Blocco di testo -
08 Ago Dialogo e sfide nel terzo millennio – L’uomo e la sua dignità nella tradizione del Buddha
di Maria Angela Falà
Nel rapido svolgersi degli eventi sempre più evidente è oggi l’importanza dell’apporto che le religioni possono offrire nella comprensione degli scenari complessi con cui siamo confrontati, che hanno perso confini precisi e in cui i livelli di contrapposizione e differenziazione si sovrappongono per fattori storici e politici sulla spinta delle nuove migrazioni, degli interessi economici dei paesi emergenti, di vecchi e nuovi conflitti, sostenuti e talvolta amplificati dai mezzi di comunicazione e dall’anarchia comunicativa dei social network, impensabile solo dieci anni fa. L’analisi di situazioni di crisi presenti in diversi angoli del globo mostra chiaramente come le religioni entrino in gioco e svolgano un ruolo rinnovato non solo in campo etico, ma anche sociale e politico, rapporto complesso, talvolta connotato da problematiche e conflittualità.
Spinte dalla globalizzazione, le religioni devono confrontarsi con il loro ruolo storico di portatrici di valori di fronte ai nuovi scenari che li mettono in discussione, restando attente a non cadere nelle trappole delle dilaganti forme di esclusione e chiusura, sostenute dalle crisi economiche, dai processi di identificazione etnico-religiosa a cui offre sostegno la rapida trasformazione dei mezzi di comunicazione e dal loro uso indiscriminato, anche in funzione dirompente e propagandistica.
Oggi le complesse realtà multiculturali e multireligiose presenti ci sfidano ad elaborare nuovi paradigmi basati sul dialogo e l’ascolto reciproco e soprattutto sul rispetto più alto della dignità di ogni uomo, che trova espressione concreta nei suoi diritti fondamentali, come indicato anche dal Santo Padre Francesco nella sua Dignitatis Humanae. In tal senso è di vitale importanza rivisitare le fonti dottrinali delle fedi alla luce dei problemi etici proposti dalla società e mettersi a confronto con l’altro, superando la tendenza a trovare, nell’attaccamento alle forme storiche, un’ortodossia rassicurante da non mettere in discussione. Il nostro tempo ci interpella con le sue urgenze a cui va data risposta.

Dati grezzi -
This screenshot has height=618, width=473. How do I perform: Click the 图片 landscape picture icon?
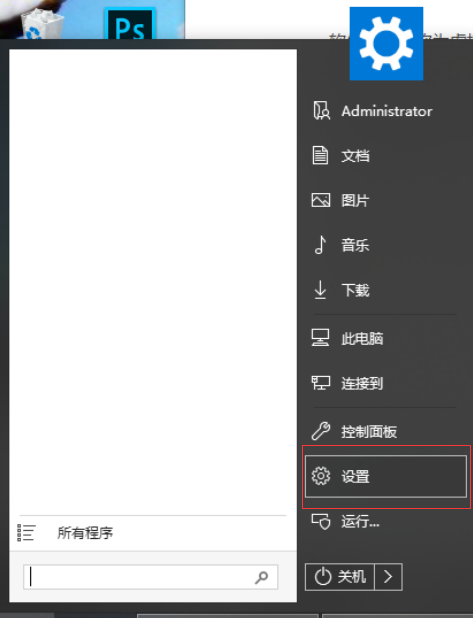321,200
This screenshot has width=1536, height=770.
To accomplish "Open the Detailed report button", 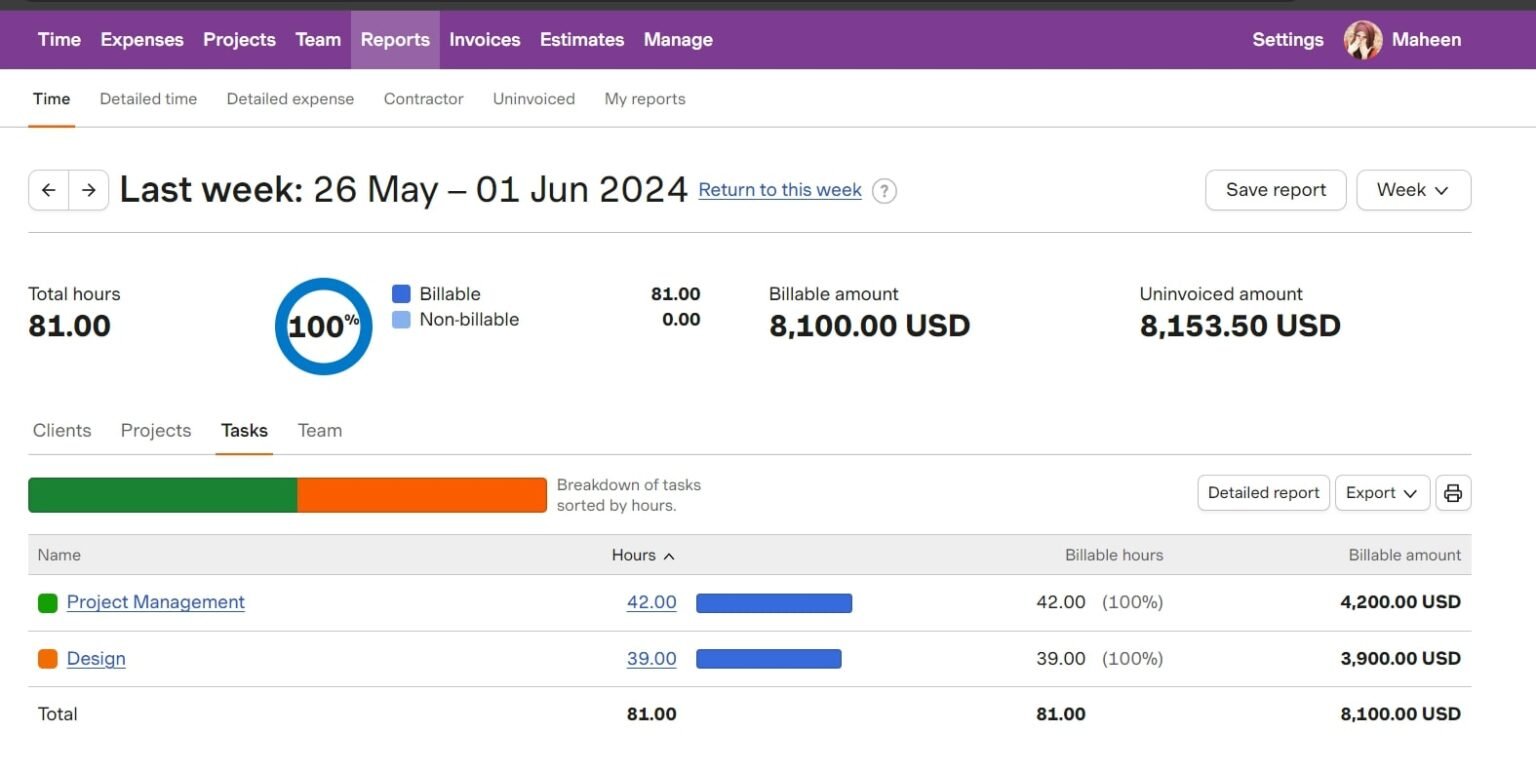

* * *

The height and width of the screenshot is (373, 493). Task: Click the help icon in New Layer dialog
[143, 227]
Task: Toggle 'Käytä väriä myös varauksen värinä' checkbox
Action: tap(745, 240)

---

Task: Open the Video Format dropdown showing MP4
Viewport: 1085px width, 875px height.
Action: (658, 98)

Richieste -
- a) Riassumi in due frasi il testo sul ruolo delle religioni.
- b) Per favore, prosegui il testo sul ruolo delle religioni a partire dall'ultima frase riportata.

Risposte per compito -
- a) Oggi le religioni possono aiutare a comprendere scenari complessi, segnati da nuove migrazioni, interessi economici, conflitti e anarchia comunicativa dei social network, e svolgono un ruolo rinnovato in campo etico, sociale e politico. Le realtà multiculturali e multireligiose chiedono nuovi paradigmi fondati sul dialogo, sull'ascolto reciproco e sul rispetto della dignità di ogni uomo, rivisitando le fonti dottrinali delle fedi e confrontandosi con l'altro.

- b)
La questione dei diritti dell’uomo e del loro rapporto con le religioni è tipica della modernità. Il concetto di diritti umani è stato infatti elaborato dalle società moderne a partire dal XVIII secolo, mentre le credenze religiose appartengono alla società tradizionale. D’altra parte gli attivisti religiosi conservatori, con i loro valori dogmatici, spesso causano la violazione dei diritti umani fondamentali nella loro società, perché sono intolleranti rispetto al pluralismo religioso e culturale, figlio della storia dell’ultimo secolo.
I fondatori delle antiche religioni e i loro seguaci non avevano il concetto dei diritti così come li intendiamo oggi, essi avevano piuttosto un’etica dei doveri o delle responsabilità, di cui dovevano tener conto nei riguardi del rapporto con l’Assoluto e nei confronti dei loro simili. La cultura moderna ha invece posto al centro della sua riflessione l’uomo singolo come valore fondamentale: i diritti esprimono questa centralità antropologica, affermando che ogni essere umano merita rispetto e dignità.
Molti buddhisti colti sarebbero pronti ad affermare che il buddhismo contiene un profondo concetto dei diritti umani spesso ignorato dall’Occidente. Tuttavia, molti attivisti dei diritti umani e antropologi sociali dissentirebbero, poiché percepiscono la distanza tra il precetto, così com’è prescritto nel canone buddhista, e le pratiche in vigore in società di cultura buddhista.
L’etica è essenziale della pratica buddista verso la liberazione spirituale. Il codice morale buddista è suddiviso in dieci principi di educazione morale, spesso citati nel canone buddista, che vengono anche definiti come la retta condotta, le virtù di una persona nobile e civile, o le qualità del uomo buono (kusala-kamma-patha). Si articolano in una serie di prescrizioni negative seguite da indicazione di buon comportamento da seguire:
- Evitare di distruggere la vita, ed essere interessato a sostenere e proteggere gli altri.
- Evitare di prendere ciò che non è stato dato e non violare il diritto alla proprietà privata altrui.
- Evitare la cattiva condotta sessuale, rispettando gli impegni verso l’altro partner e non facendo violenza ai più deboli.
- Evitare la menzogna, non dicendo consapevolmente una bugia per ottenere un vantaggio qualsiasi.
- Evitare di parlare malevolmente e sostenere invece dei discorsi che creino armonia.
- Evitare un linguaggio duro ed usare solo parole gentili, amabili, cortesi, care e gradevoli.
- Evitare di parlare in modo frivolo e parlare al momento giusto, in conformità coi fatti, con pensieri utili, moderati e pieni di senso.
- Evitare l’avarizia e provare piacere nel donare.
- Essere libero dalla cattiva volontà, pensando: «Lascia tutti gli esseri liberi dall’odio e dalla malevolenza, e che ognuno possa condurre una vita felice, libera da problemi».
- Adottare la giusta visione, che si traduce sul piano dell’azione nel dare e nell’offrire, atti che non sono infruttuosi; le azioni buone e cattive avranno la loro retribuzione.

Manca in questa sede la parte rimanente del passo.